Altın piyasaları, son dönemde yeniden küresel ekonominin odağına yerleşmiş durumda. ABD Başkanı Donald Trump’ın federal hükümetin kapanmasına ilişkin krizi sona erdiren imzası, uluslararası piyasalarda risk iştahını artırırken, güvenli liman olarak görülen altına olan talep de yön değiştirdi. Bu gelişme, yatırımcıların uzun süredir beklediği hareketliliğin işareti olarak değerlendiriliyor.
13 Kasım 2025 itibarıyla altın fiyatları yukarı yönlü bir ivme yakaladı. Gram altın 5.726 TL, çeyrek altın 9.363 TL, yarım altın 18.740 TL, tam altın 38.532 TL, Cumhuriyet altını 37.344 TL ve gremse altın ise 96.109 TL seviyesinde işlem görüyor. Uluslararası piyasalarda ons altın fiyatı 4.213 dolar düzeyinde seyrediyor. Borsa İstanbul Altın Piyasası’nda ise standart altının kilogram fiyatı 5 milyon 816 bin 100 liraya ulaştı.
Bu artışın arkasında sadece siyasi gelişmeler değil, aynı zamanda ekonomik beklentiler de yer alıyor. Fed’in önümüzdeki dönemde faiz politikasına dair vereceği sinyaller, altının yönünü belirlemede kilit rol oynayacak. Düşük faiz ortamı, yatırımcıların altın gibi getirisi sabit, değeri güvenli varlıklara yönelmesine neden oluyor. Bu durum, özellikle son haftalarda artan belirsizlik ortamında altını yeniden parlayan bir yatırım aracı hâline getirdi.
Yatırımcılar açısından bakıldığında, altın bir kez daha hem koruma hem de kazanç amacıyla portföylerde yer buluyor. Dolar/TL kurundaki dalgalanmalar da iç piyasada altın fiyatlarının yukarı yönlü hareketini destekliyor. Küresel piyasalarda ons altının 4.000 dolar seviyesini aşması, teknik olarak yukarı yönlü bir trendin güç kazandığını gösteriyor.

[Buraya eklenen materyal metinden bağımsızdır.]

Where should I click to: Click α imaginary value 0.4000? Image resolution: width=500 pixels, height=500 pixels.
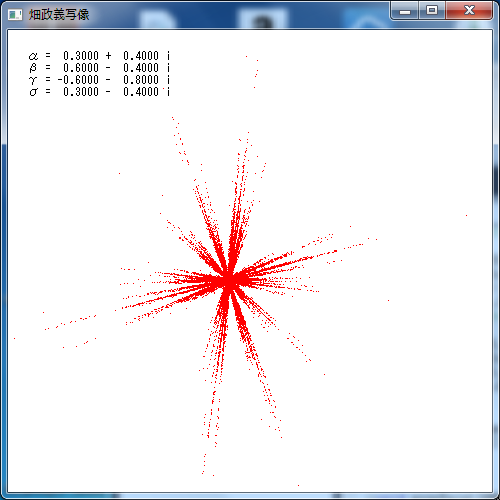point(141,56)
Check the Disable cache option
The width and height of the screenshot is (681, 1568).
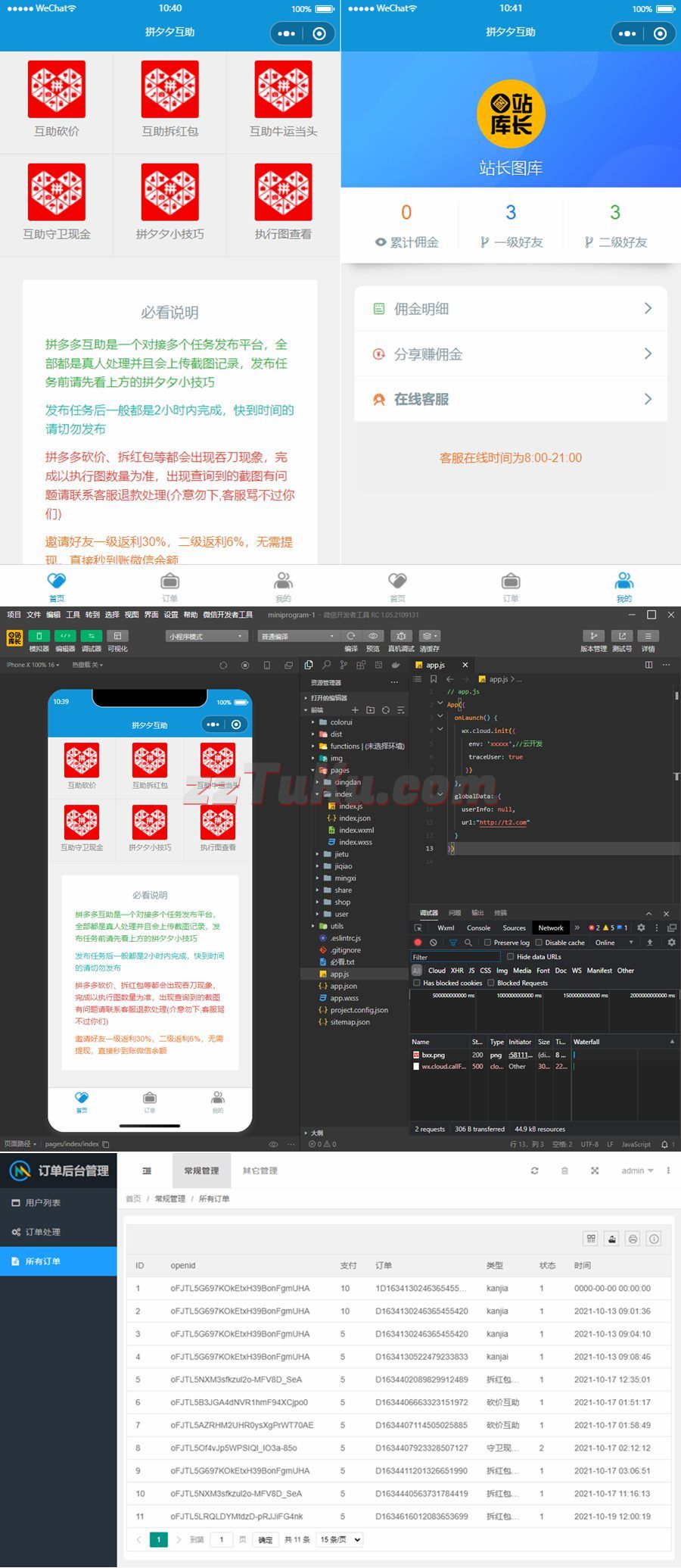[539, 943]
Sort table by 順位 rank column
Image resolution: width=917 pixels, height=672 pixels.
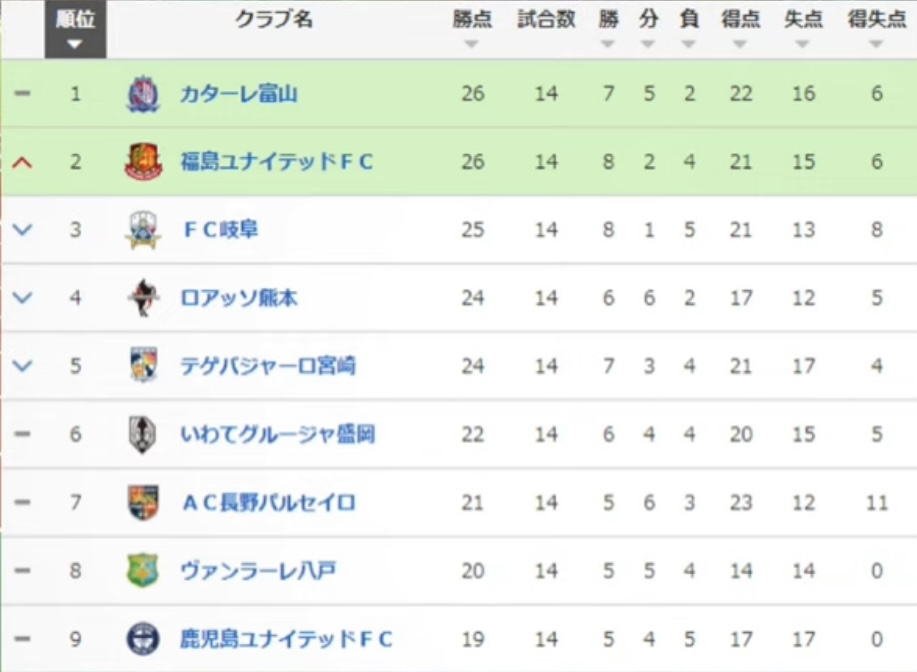pos(75,29)
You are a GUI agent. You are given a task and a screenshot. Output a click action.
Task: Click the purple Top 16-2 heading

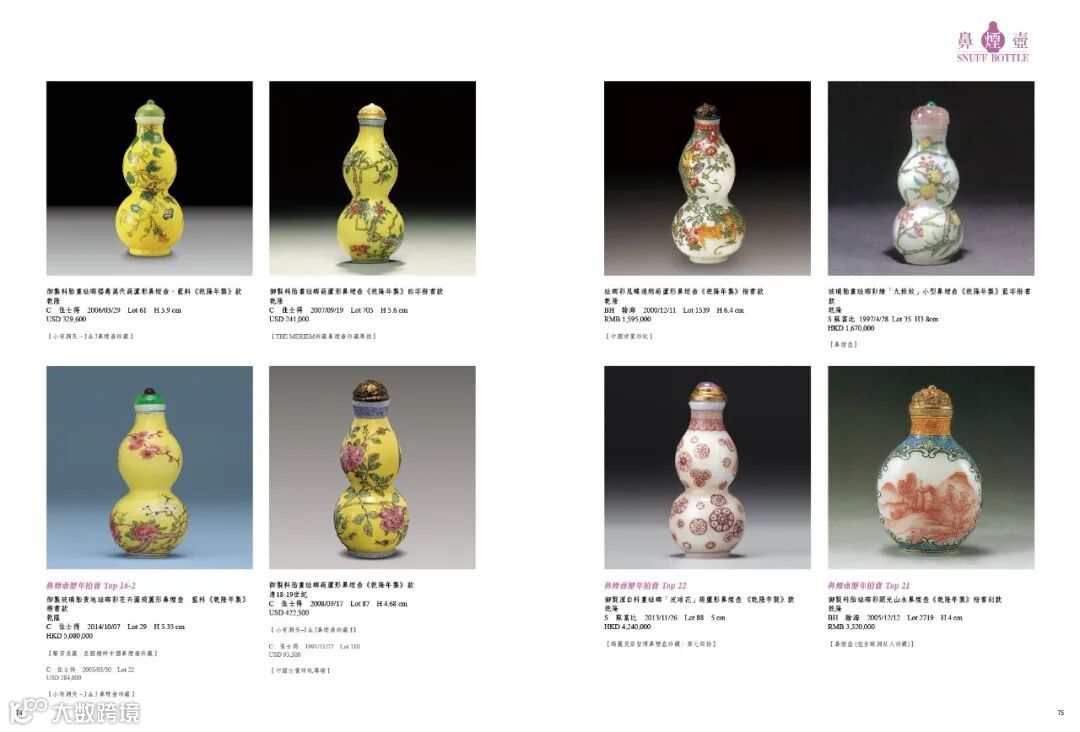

Ekonomik göstergeler, enflasyonun birçok ülkede halen kontrol altına alınamadığına işaret ederken, merkez bankalarının temkinli duruşu altına değer kazandırıyor. Yatırımcılar artık yalnızca günlük dalgalanmalara değil, uzun vadeli fiyat istikrarına da odaklanıyor. Özellikle Türkiye gibi altına olan geleneksel ilgisi güçlü ülkelerde, bu tür yükseliş dönemleri hem fiziki hem de yatırım amaçlı talebi artırıyor.
Bugün altın, bir zamanlar olduğu gibi sadece bir ziynet eşyası ya da düğün hediyesi değil, aynı zamanda ekonomik belirsizliklere karşı bir sığınak olarak da görülüyor. Bu nedenle altın fiyatlarındaki her hareket, yalnızca rakamlardan ibaret değil; aynı zamanda küresel ekonominin nabzını da tutuyor.
Görünüşe göre altın, bir süre daha hem bireysel yatırımcının hem de kurumsal portföylerin güvenli limanı olmayı sürdürecek. Piyasalarda yaşanan dalgalanmalar, siyasi belirsizlikler ve faiz politikalarındaki yön değişiklikleri, altının değerini desteklemeye devam ediyor. Uzmanlar, yatırımcıların kısa vadeli dalgalanmalardan ziyade uzun vadeli istikrarı gözeterek hareket etmesini öneriyor.